I went to college with a German woman who wore white stockings. I don’t remember a single thing I learned in the class we shared.
I am against it myself, but I have a general aversion to body hair on anyone.
It’s a little too Lower Primate for my tastes; I like the Space Age atom-o sort of hairless human with jumpsuit and moon boots
There can be no health reason for needing to shave, and it does stop growing at a certain point – these are the arguments for the defense made by the women in our discussion. I don’t argue that with them. I would not be surprised at all to discover this was one more thing invented by advertising, like diamond engagement rings and a woman’s right to smoke.
Count on the good people at The Straight Dope to track down the American introduction to smooth underarms in 1915, when Harper’s Bazaar showed a smooth model with her arms over her head. Flapper alert. Here comes the Modern Age.
By 1922, Sears had ladies’ razors in its catalog. The social requirement of leg hair removal seems to have come later for American women, but Nair appeared as early as 1940. You can’t get butter or sugar, but you can get Nair. Deeper research may uncover that this foul-smelling nonsense is run off from manufacturing jet planes, and riveters found that when it splashed on them, their hair fell off. In fact, let’s just start telling that story as if it is true. Rosie got short-shorts.
The Fab Five are constantly berating their Straight Guy for shaving against the grain. I do not know of a woman who shaves with the grain. Firstly, it is physically awkward to do so (and imagine the freak look of hair that grew up towards your knee. Yeesh).

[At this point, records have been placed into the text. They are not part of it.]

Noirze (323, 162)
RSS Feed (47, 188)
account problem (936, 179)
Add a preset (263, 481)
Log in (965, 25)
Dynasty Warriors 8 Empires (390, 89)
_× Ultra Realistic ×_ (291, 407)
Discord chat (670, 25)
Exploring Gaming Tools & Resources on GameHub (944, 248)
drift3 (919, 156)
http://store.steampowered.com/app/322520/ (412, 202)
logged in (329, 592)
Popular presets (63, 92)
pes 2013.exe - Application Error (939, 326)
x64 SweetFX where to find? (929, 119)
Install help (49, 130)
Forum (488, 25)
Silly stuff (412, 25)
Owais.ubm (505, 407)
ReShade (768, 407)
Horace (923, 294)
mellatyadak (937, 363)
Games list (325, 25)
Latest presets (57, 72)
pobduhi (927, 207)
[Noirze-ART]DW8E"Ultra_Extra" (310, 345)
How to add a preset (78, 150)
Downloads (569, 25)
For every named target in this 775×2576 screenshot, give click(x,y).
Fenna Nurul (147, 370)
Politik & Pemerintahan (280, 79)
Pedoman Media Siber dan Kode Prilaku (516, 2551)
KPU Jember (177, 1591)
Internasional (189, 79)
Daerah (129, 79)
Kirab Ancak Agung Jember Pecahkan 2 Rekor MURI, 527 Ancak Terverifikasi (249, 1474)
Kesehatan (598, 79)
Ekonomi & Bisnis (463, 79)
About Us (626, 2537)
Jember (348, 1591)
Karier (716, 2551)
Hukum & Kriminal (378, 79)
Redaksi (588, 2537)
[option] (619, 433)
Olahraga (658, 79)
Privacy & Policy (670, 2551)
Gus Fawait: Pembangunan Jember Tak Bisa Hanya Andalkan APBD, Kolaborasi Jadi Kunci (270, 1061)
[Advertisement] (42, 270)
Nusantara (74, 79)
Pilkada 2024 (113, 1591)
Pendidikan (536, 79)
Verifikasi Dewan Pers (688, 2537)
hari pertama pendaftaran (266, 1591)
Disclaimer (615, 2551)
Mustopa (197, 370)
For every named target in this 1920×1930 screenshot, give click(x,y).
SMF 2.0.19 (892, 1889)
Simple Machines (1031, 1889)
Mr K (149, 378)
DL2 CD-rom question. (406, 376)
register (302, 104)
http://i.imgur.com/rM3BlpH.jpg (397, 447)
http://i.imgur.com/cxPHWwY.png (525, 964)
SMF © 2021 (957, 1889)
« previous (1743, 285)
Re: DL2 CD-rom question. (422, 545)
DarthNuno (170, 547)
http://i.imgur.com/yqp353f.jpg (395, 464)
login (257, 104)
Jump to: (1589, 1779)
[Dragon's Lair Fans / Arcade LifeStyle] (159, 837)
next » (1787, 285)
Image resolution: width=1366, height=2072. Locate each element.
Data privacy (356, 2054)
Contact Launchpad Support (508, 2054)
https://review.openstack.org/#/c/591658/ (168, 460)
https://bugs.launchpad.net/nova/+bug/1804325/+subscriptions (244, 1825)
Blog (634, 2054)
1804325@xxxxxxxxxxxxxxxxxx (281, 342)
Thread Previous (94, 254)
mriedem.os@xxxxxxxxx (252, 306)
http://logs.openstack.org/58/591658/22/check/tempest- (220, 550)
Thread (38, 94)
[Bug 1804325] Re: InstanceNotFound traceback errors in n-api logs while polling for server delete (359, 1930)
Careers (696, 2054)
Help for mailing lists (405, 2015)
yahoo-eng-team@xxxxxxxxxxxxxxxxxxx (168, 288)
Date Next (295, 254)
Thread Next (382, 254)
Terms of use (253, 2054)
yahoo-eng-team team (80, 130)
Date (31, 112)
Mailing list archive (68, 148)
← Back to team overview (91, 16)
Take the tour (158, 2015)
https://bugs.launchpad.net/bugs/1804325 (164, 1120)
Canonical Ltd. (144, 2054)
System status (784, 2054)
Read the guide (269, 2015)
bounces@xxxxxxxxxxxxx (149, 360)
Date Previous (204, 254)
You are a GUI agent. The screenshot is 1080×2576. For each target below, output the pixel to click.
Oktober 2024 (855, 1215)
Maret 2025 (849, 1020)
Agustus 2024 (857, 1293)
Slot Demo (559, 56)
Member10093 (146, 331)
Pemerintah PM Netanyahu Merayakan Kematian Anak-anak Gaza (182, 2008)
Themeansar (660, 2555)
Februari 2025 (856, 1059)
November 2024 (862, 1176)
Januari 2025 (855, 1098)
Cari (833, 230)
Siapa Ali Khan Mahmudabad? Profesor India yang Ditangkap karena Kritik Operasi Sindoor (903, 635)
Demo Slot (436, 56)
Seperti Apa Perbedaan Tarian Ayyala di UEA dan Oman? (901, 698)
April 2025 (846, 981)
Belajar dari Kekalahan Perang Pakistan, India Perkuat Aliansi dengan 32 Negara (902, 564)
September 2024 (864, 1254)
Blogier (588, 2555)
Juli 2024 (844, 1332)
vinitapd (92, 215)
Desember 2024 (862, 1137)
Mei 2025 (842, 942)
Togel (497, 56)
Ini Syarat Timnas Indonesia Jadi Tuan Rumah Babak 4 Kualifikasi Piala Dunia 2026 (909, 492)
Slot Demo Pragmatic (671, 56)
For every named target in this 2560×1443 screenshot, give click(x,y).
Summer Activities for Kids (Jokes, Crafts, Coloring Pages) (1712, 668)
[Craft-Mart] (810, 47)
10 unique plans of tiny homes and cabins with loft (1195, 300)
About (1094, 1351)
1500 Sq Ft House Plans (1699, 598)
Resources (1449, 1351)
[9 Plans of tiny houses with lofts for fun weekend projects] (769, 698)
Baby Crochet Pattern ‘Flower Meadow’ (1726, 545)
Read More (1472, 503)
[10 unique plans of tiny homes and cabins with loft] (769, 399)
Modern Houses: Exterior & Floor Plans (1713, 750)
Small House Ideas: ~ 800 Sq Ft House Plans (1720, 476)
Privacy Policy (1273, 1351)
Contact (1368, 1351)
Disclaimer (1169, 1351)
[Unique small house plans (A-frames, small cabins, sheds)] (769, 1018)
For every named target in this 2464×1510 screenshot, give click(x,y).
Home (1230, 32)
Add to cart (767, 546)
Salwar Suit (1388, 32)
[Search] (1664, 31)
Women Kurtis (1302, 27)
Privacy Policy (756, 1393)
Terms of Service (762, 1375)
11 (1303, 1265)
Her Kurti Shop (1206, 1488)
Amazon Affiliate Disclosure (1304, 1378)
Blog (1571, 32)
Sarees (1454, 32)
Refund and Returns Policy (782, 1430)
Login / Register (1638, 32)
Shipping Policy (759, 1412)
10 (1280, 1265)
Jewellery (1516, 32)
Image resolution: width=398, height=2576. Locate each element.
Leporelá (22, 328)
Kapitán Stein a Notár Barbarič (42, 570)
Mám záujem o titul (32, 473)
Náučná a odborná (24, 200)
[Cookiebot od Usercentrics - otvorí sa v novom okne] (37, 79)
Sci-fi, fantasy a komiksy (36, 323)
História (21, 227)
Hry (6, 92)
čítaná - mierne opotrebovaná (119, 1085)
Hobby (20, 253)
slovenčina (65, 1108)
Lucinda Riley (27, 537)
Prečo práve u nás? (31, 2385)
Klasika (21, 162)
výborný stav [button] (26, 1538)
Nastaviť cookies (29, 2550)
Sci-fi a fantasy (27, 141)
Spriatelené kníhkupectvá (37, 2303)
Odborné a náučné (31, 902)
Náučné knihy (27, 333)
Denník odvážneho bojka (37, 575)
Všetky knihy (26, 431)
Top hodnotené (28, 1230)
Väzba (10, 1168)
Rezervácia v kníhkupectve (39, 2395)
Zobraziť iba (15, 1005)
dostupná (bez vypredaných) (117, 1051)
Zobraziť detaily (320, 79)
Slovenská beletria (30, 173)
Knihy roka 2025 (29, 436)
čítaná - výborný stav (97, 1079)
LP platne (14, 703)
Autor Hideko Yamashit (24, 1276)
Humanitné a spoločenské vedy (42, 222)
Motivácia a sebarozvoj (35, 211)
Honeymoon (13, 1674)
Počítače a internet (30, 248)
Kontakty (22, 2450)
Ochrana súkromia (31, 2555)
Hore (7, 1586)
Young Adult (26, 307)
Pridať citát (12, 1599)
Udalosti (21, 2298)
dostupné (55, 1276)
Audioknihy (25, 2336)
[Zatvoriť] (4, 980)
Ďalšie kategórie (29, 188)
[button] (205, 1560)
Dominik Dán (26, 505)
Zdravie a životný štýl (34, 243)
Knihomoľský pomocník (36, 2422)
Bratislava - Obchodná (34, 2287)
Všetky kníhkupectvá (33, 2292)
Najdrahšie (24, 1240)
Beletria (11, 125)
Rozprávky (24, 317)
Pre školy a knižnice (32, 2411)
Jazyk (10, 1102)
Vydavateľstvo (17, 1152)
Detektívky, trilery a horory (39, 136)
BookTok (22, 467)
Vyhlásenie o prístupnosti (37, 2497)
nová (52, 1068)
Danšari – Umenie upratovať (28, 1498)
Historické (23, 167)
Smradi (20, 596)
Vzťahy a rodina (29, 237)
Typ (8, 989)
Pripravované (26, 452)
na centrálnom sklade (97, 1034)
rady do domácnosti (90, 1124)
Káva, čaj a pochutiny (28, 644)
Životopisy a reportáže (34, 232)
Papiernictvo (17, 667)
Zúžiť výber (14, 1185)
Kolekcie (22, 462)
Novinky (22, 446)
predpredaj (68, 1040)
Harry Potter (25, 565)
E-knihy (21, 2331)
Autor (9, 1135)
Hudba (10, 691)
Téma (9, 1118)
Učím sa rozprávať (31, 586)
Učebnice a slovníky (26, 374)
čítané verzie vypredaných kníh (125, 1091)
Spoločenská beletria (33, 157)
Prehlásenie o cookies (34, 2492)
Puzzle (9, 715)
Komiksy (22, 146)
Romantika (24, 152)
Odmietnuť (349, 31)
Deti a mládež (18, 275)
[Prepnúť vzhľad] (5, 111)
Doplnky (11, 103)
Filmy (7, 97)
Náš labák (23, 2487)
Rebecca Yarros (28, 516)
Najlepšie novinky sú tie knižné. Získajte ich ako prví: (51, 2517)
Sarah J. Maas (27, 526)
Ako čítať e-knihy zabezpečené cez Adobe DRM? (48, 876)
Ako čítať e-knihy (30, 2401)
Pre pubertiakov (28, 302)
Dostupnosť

Secondly, the leg is so pliant that the skin just yields under it, and all you do by going down your leg is comb it.
I can not comment on waxing. I have never waxed. My observaton is that it hurts like holy hell and itches while it grows back. Pass, thanks. When they come up with a one-time ever, painless, doesn’t smell, cheaper than a razor method, I will bathe in it.
On the other hand, maybe if we spent more time in a circle picking things off of each other, we’d have a more cohesive troop.